- [To be done] Count the lines in the rows below that contain the word "perform", treating uppercase and lowercase as different, and give only that number.

-----

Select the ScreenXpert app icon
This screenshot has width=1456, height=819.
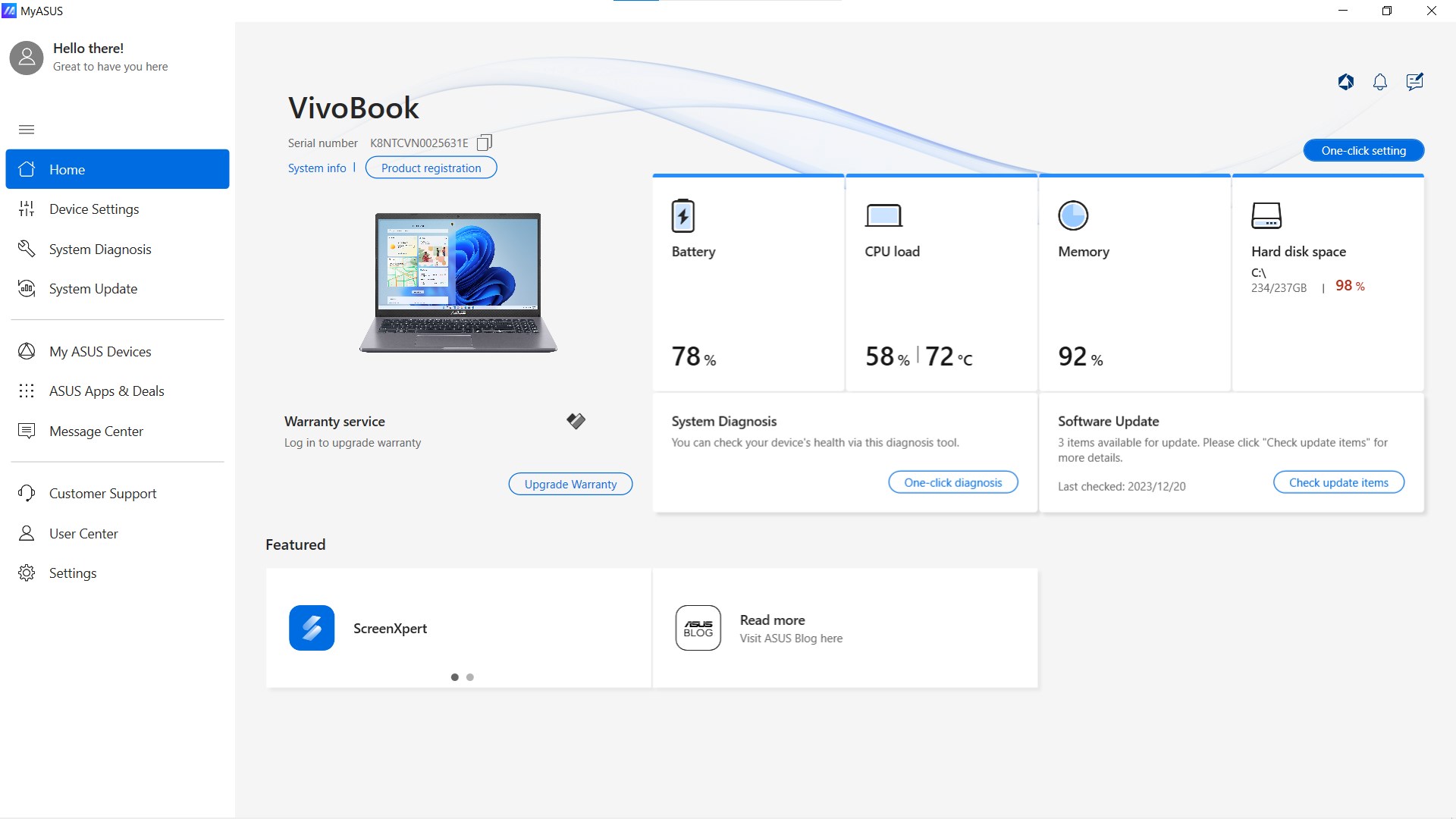pyautogui.click(x=311, y=628)
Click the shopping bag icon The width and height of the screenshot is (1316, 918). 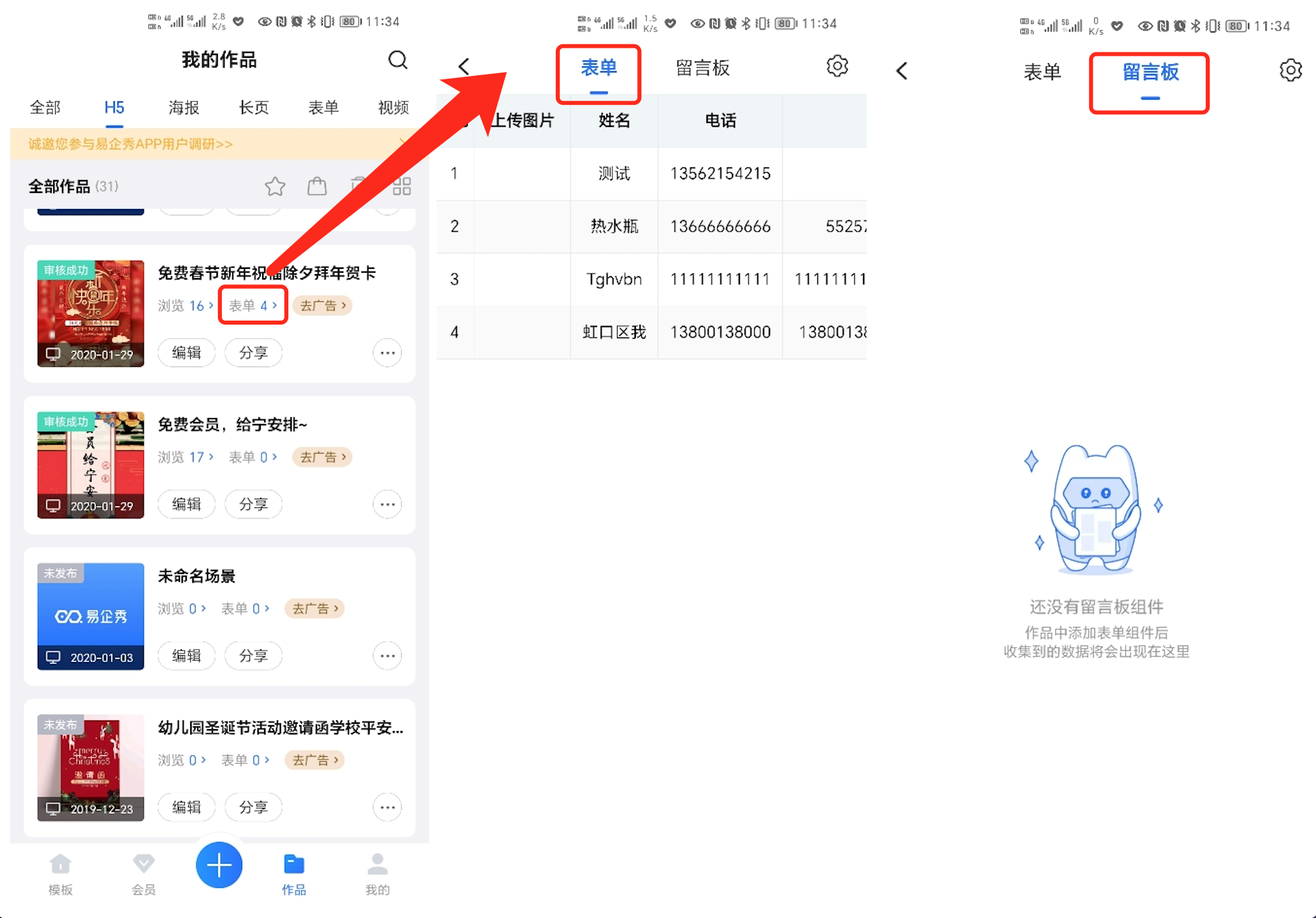coord(317,186)
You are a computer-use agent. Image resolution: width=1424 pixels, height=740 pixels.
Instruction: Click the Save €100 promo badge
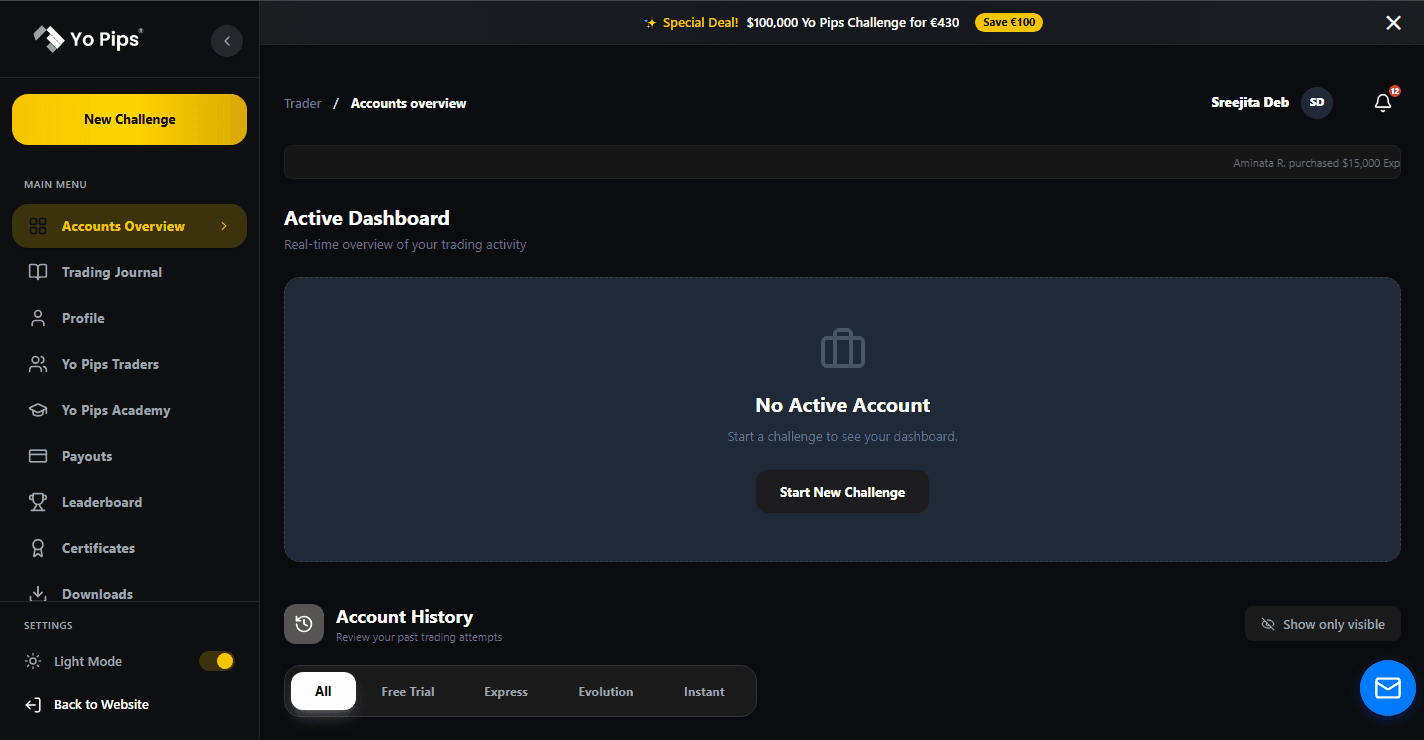point(1008,22)
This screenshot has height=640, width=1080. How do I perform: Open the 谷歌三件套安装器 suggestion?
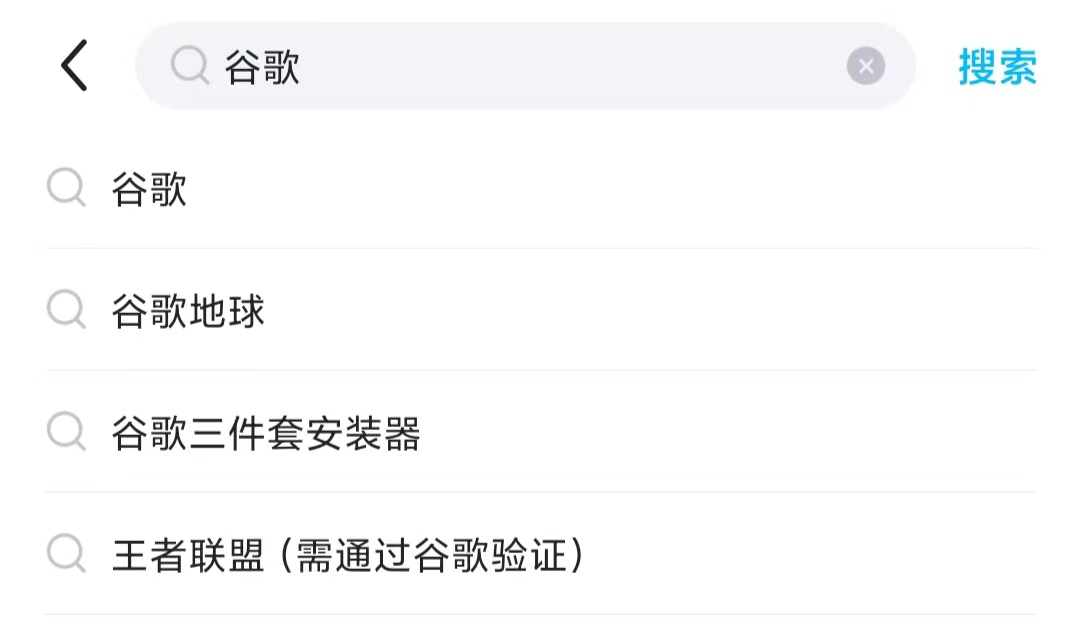click(x=265, y=433)
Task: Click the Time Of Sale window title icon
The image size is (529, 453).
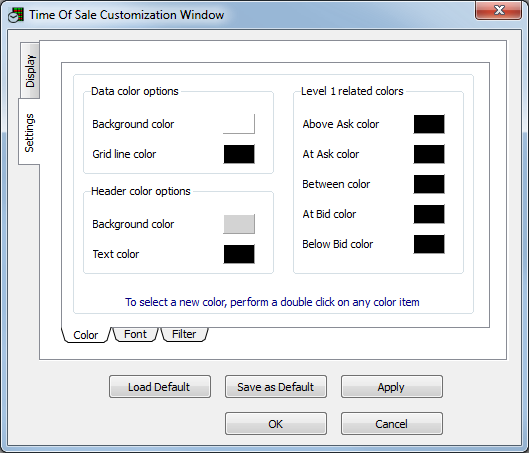Action: (16, 15)
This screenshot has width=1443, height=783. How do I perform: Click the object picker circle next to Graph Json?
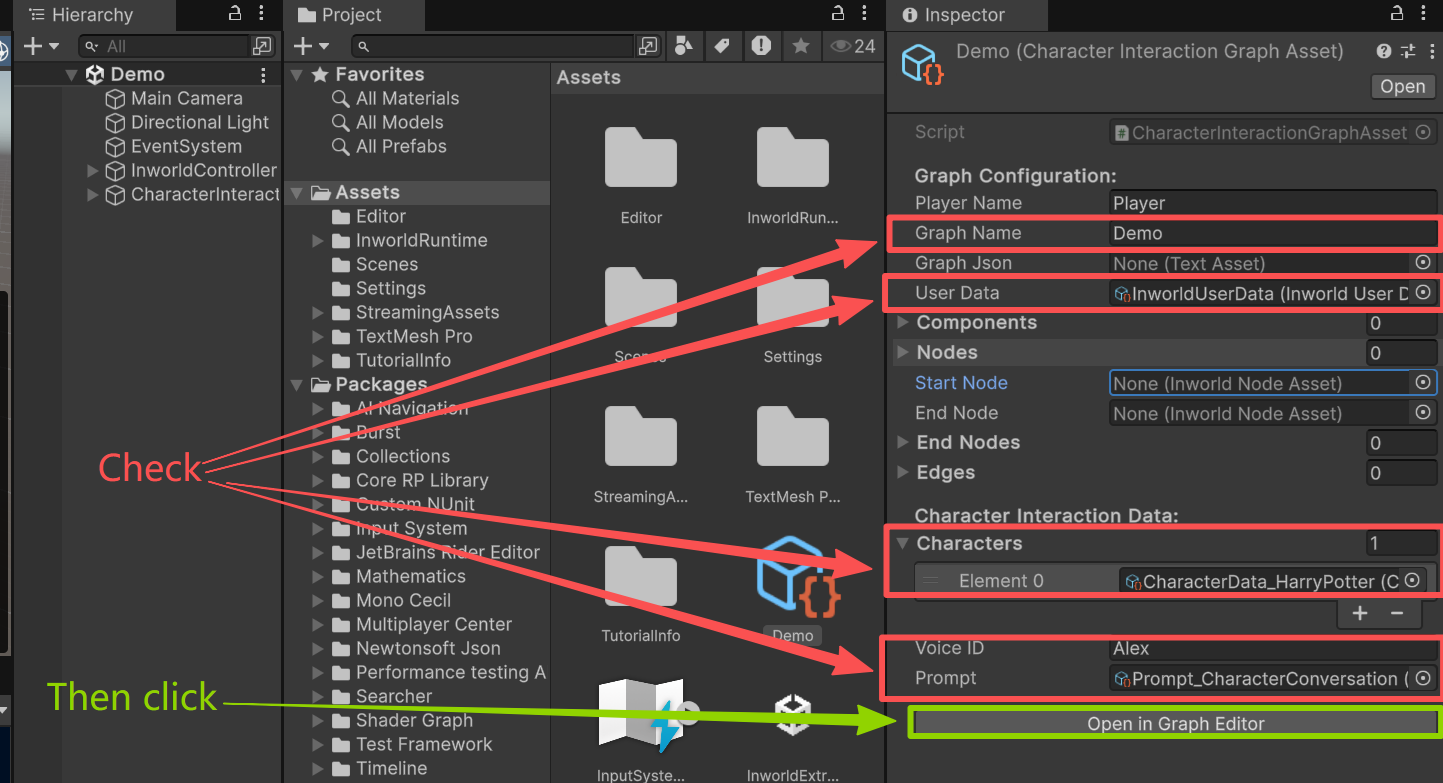(x=1424, y=262)
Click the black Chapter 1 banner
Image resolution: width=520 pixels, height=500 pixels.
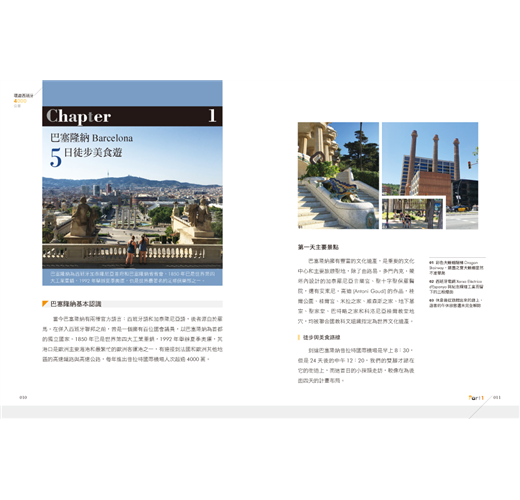pos(132,116)
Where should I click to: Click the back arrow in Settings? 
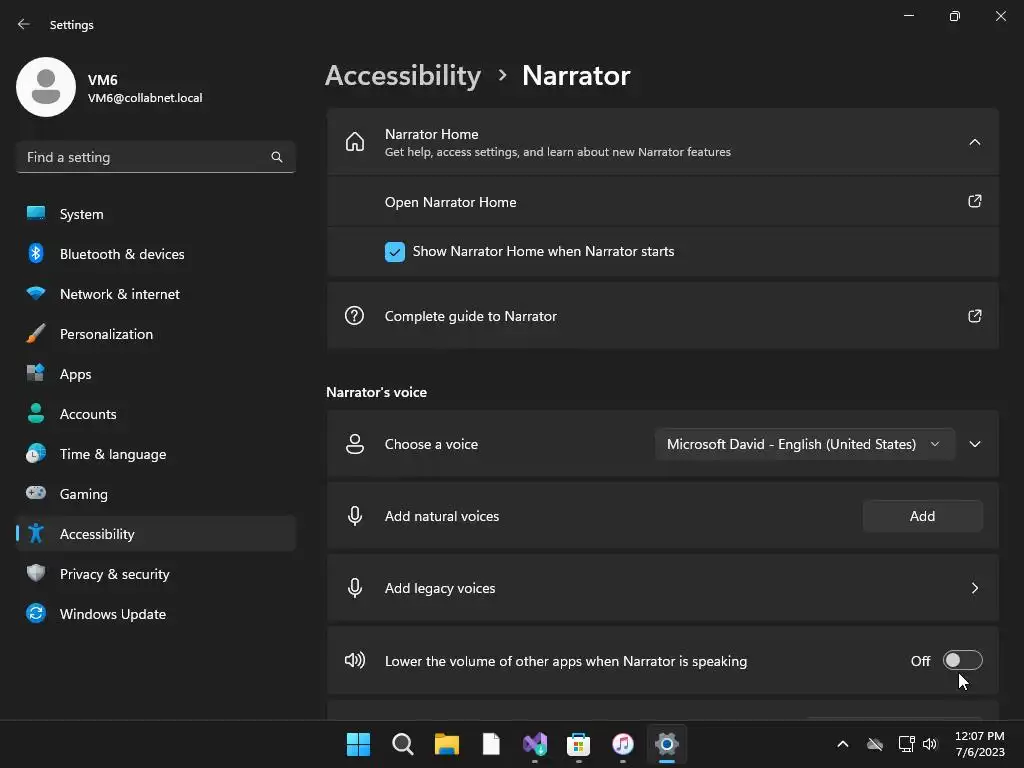point(24,24)
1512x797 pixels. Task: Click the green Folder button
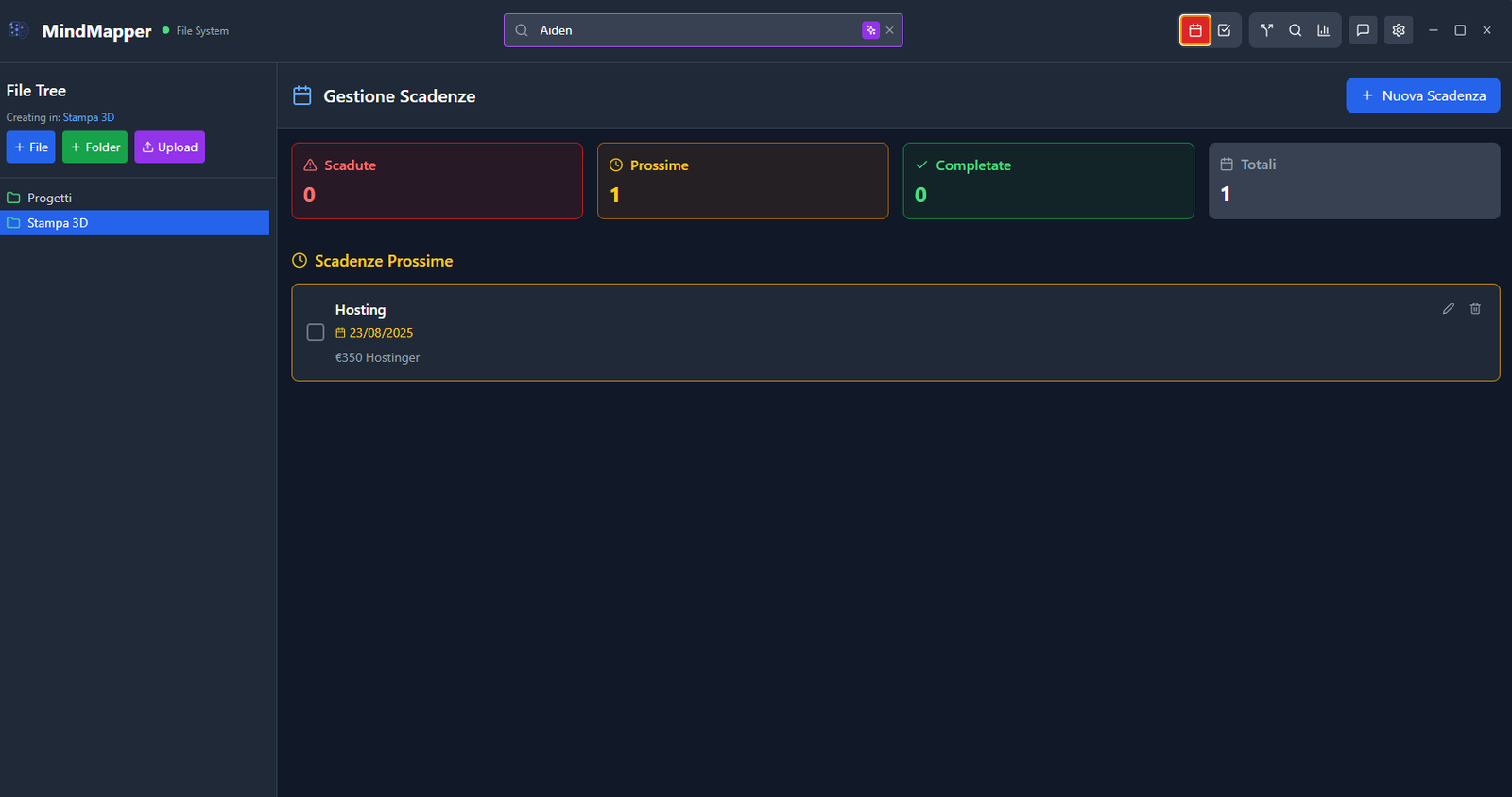coord(94,147)
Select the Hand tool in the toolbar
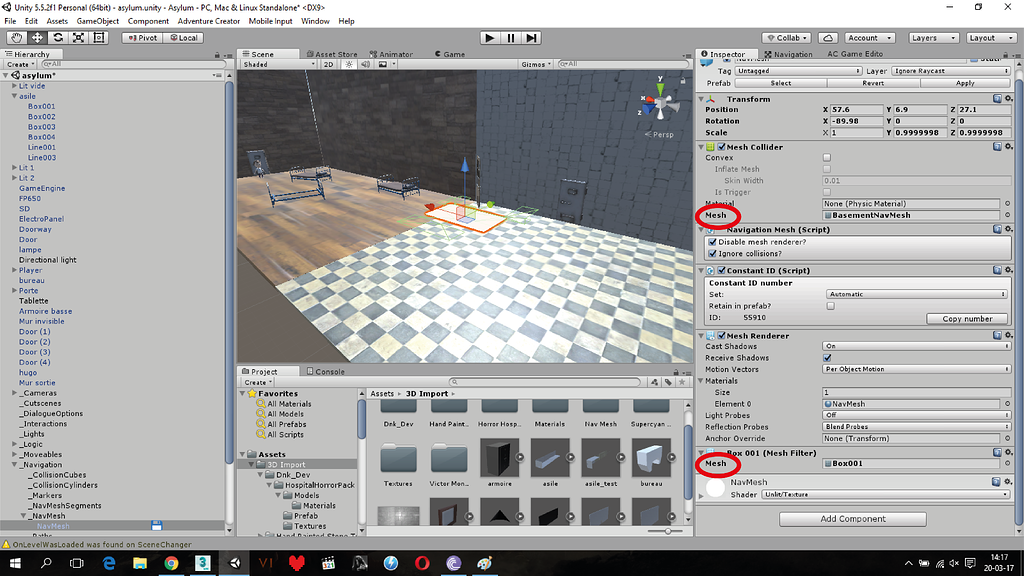This screenshot has height=576, width=1024. tap(17, 37)
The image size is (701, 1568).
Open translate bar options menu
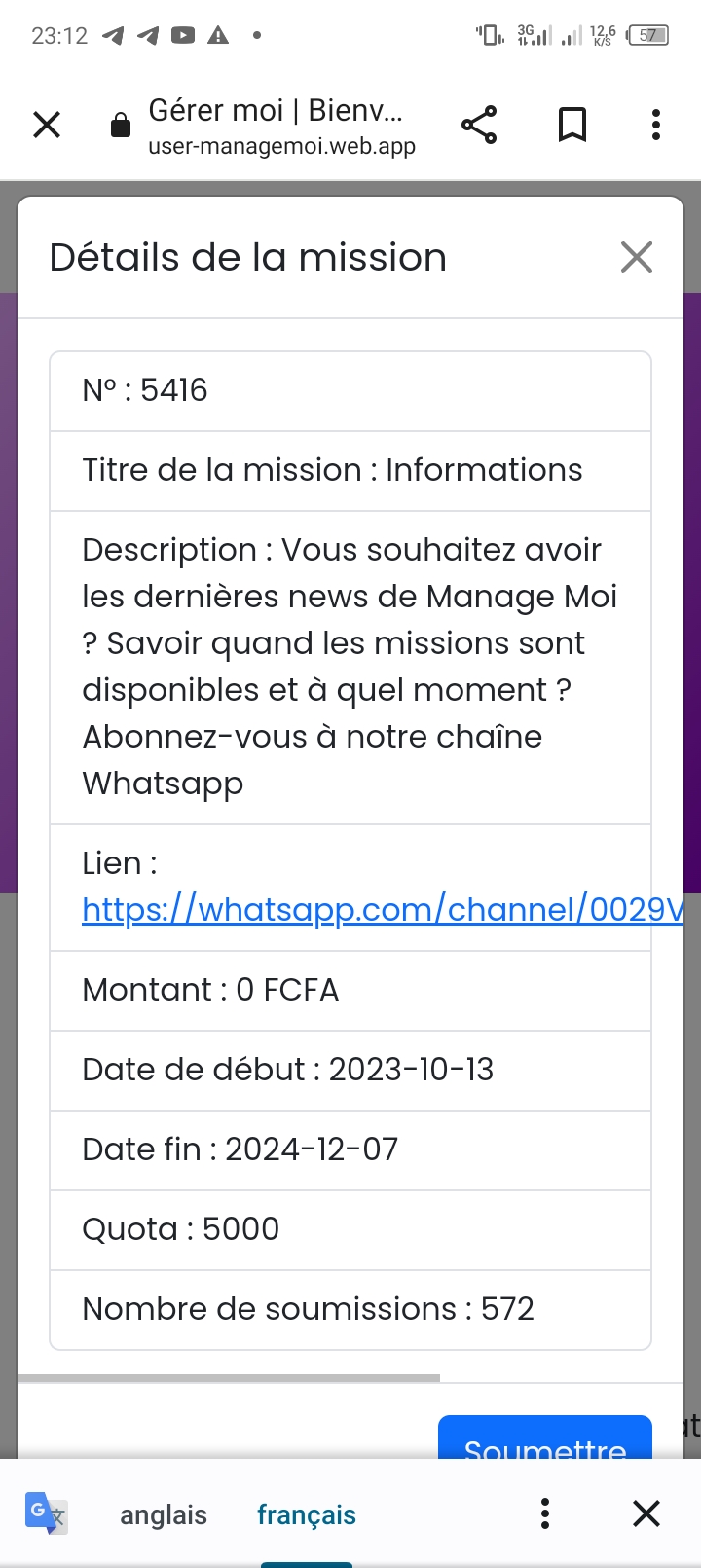545,1513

-----

- [Solution to this task] 2